This is me. (And my daughter [she's using me as a chalkboard]) Unlike so many others, I don't work on the Web.
I work with the Web.
I live and work in Davenport, IA. Both libraries I work at are behind the times in adding technology to their libraries. I work at a college without a proxy server so we have to hand out user name/password sheets to students and hope they don't lose them. I work at a public library that doesn't see the need to learn social software. In both cases I believe we are doing a disservice to our patrons/users. I also run a small publishing company that would not exist without the Web.
I use the Web everyday in my work: in addition to the ubiquitous e-mail and IM for communication, I use the Web through databases to assist students in finding articles for class; I've posted photos on Flickr of library events; I've used LibraryThing to create online reader's advisories; I attend webinars to learn more about database features and ILS features; I have a website for my magazine; I also have FaceBook, MySpace, Blogspot (since 2001), Twitter, and etc. accounts which I use to promote my publishing/librarianship and reach a wider audience; I sell magazines, etc. online so that people can read what I publish; I belong to Google Groups so I can have discussions with people who don't live anywhere near me; I read LOTS of library and publishing oriented blogs so I can keep abreast of what's happening in those respective fields; and I generally am online all the time at work, doing something.

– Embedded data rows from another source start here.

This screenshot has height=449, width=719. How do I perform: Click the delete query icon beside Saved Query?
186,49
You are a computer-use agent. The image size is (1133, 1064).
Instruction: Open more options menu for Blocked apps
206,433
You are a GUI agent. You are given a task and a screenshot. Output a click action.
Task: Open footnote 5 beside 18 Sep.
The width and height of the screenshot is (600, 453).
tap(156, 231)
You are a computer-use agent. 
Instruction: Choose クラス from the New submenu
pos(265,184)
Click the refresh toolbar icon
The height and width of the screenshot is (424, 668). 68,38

I use the Web everyday in my life: I post photos on Flickr and Videos on YouTube of my daughter for family in Denver and Arizona and elsewhere; from looking up who's that actor to finding recipes to getting driving directions to weather forecasts to sports scores to buying foodstuffs I can't find where I live, there's a lot of information I get online that, while available through other means, is not as convenient through other means.

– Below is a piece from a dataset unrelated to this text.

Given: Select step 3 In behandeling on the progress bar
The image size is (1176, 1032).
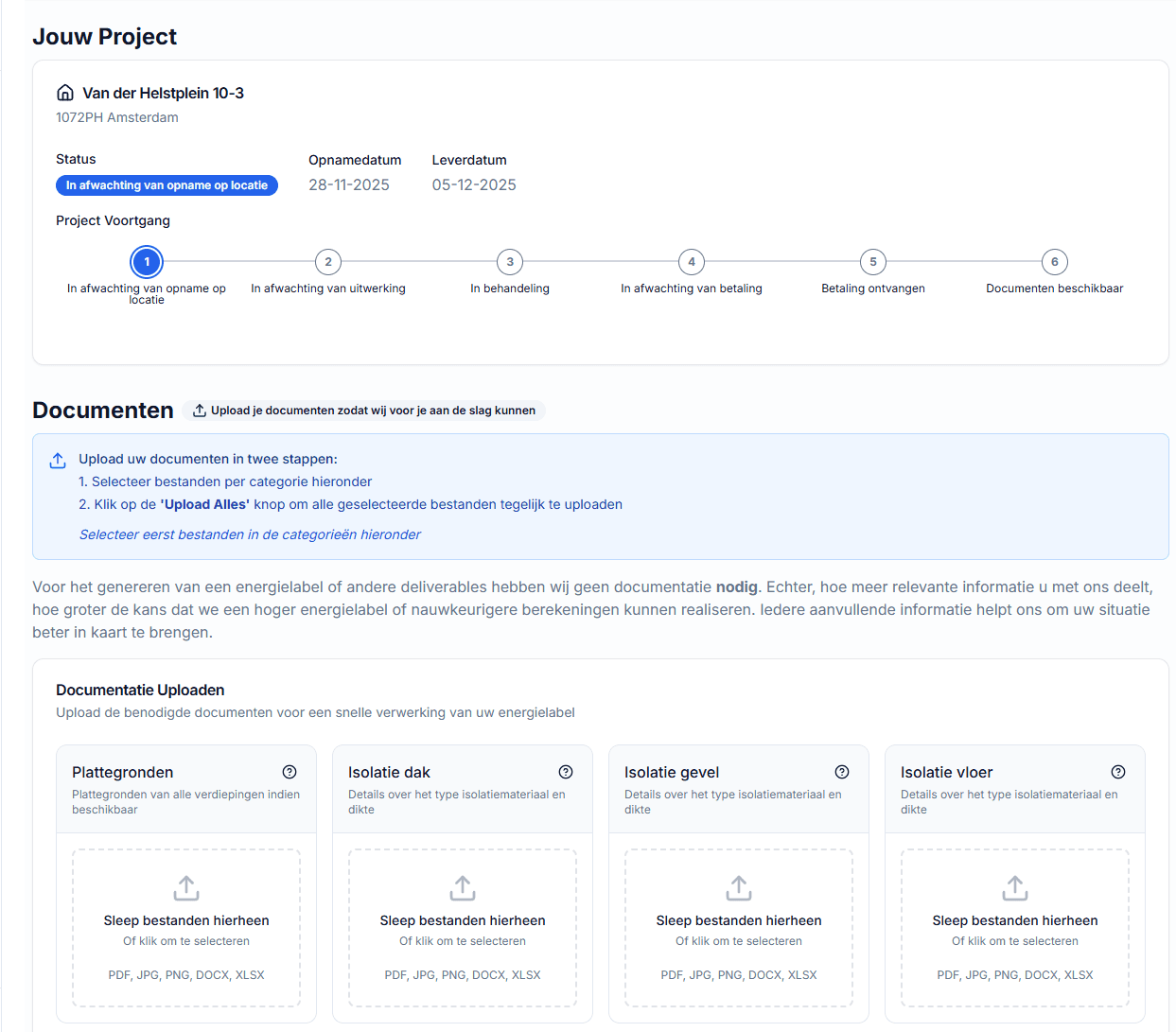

I use not-the-Web everyday in my work: I talk to my staff every day, face to face; I answer questions from students at the reference desk; I walk patrons to the stacks and help them find their books (I never point); I attend conferences to learn more about specific aspects of librarianship and to network with other library professionals; I attend conventions (science fiction) to meet authors, editors, fans, etc. and to promote what I publish; I meet with colleagues and staff to talk about concerns and plans for the library; I mail out lots and lots of magazines, etc. to people who purchase what I publish; and I do mundane things like check out and check in books, send faxes, make photocopies, accept fine payments, place books on hold for patrons, sign time sheets, and so many other things I don't keep track of.

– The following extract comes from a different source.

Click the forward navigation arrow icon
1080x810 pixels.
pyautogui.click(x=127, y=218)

I use not-the-Web everyday in my life: as evidenced by the photo above, the most important thing I do everyday is spend time with my family; I love to cook; I sit on a couch and read a book; I take care of my house; I watch tv with my wife; and so many other things that don't involve the Web.
I don't know that I could work without the web (i.e., this morning I sent a story collection to a writer in Serbia so he can write the introduction and also sent it to an artist in MA so he can create interior artwork; pre-Web days this would have been impossible), but there is work I do that does not and cannot involve the web. They are not exclusive of each other, but I do not do only one or the other. I feel that the Web enhances the most important thing I do: provide service to my patrons.